John Erhart Kashdan (12 February 1917 – 22 February 2001) was an English painter, printmaker and teacher of Russian Jewish descent. He studied at the Royal Academy Schools and later exhibited in London and America before withdrawing from exhibiting around 1950 to focus on his teaching career. His work in the 1940s was influenced by Pablo Picasso, Juan Gris and Georges Braque. Post-war influences include Paul Klee and José Guadalupe Posada as well as contemporaries Robert Colquhoun and Robert MacBryde.

Biography

John Kashdan was born in Islington, London to a Russian Jewish father, 'Jack' Kashdan, and English mother, Maud. At 12, he decided to become an artist, but left school at 14 to become a dentist's assistant. Attending Charles Genge's evening classes at the Working Men's Institute in Bethnal Green led to him applying to the Royal Academy schools.[1]

He started at the Royal Academy schools in 1936, winning an RA Gold Medal in his first year and British Institute and Landseer Scholarships. He used the travelling scholarship to visit the south of France between 1936 and 1939.

In 1940, Kashdan turned down a grant at the Royal College of Art and moved to Cambridge in 1943. Work painted in this period showed the influence of Picasso, Braque and Juan Gris.

Kashdan had his first one-man show at the Redfern Gallery in 1945 after encouragement from fellow artist Gustav Kahnweiler. Kashdan's work mainly featured still lifes, using flamboyant colour and bold lines. Acquaintance Henry Moore brought Kashdan's work to the attention of James J Sweeney, of the Museum of Modern Art, New York who displayed his work there in 1946.[2]

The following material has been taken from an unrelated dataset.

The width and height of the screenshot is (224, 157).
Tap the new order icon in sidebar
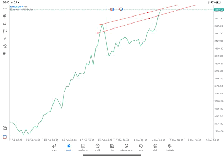point(5,137)
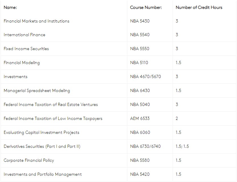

During the 1940s and 1950s Kashdan produced a broad array of monotype prints, influenced by Paul Klee and his artist friend Richard Ziegler. Ziegler introduced Kashdan to a print-making process he developed using transfer drawing and duplicator paper; Kashdan would use this technique for many pieces during this time. Another method adopted by Kashdan was etching on to acetate and a simple form of screenprinting. His work in this period used archetypal human forms and sinister tones to represent the suffering themes of the Second World War. An associate of Klee's, Jankel Adler saw Kashdan's prints and introduced him to Robert Colquhoun, Robert MacBryde and John Minton. Inspired by Kashdan's work they began to create their own monotypes.

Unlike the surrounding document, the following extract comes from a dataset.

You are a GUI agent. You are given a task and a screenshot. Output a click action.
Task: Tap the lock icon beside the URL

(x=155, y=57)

Kashdan moved away from the art world towards the middle of the 1940s, though his monotypes and drawings were exhibited in 1947 at the Art Institute of Chicago and, in 1948, at the Philadelphia Art Alliance. Taking up a teaching post at the Royal Naval College, Devon in 1946, he then moved to Guildford School of Art in 1951 withdrawing from public exhibitions for 38 years (except a poster design for London Transport and a small group exhibition at Surrey University in 1971).

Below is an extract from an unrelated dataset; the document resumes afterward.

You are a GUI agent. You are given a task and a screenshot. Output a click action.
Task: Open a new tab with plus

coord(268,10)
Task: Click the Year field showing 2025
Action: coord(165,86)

After the Guildford sit-in, Kashdan and 40 other staff were sacked. Magnus Magnusson examined the events in a BBC radio programme Cause for Concern.[3] Kashdan was moved to Epsom College of Art as tutor librarian where he retired in 1982.

After his retirement, Kashdan's paintings and monotypes were once more publicly displayed in a retrospective of his work from 1940 to 1955 at England & co gallery, London.[4] Following the exhibition, the British Museum's department of prints and drawings acquired a selection of Kashdan's work. The museum then displayed parts of this collection in their Avant-Garde British Printmaking 1914–60 exhibition in 1990. The last exhibition of his work in Kashdan's lifetime was in 1991, displaying a collection of his monotypes from 1941 to 1991.

References

  1. ^ "Obituary: John Kashdan". 8 May 2001.
  2. ^ The Independent
  3. ^ "Cause for Concern". BBC. 26 March 1969. Retrieved 12 September 2020.
  4. ^ "John Kashdan - Paintings | England & Co Gallery, London".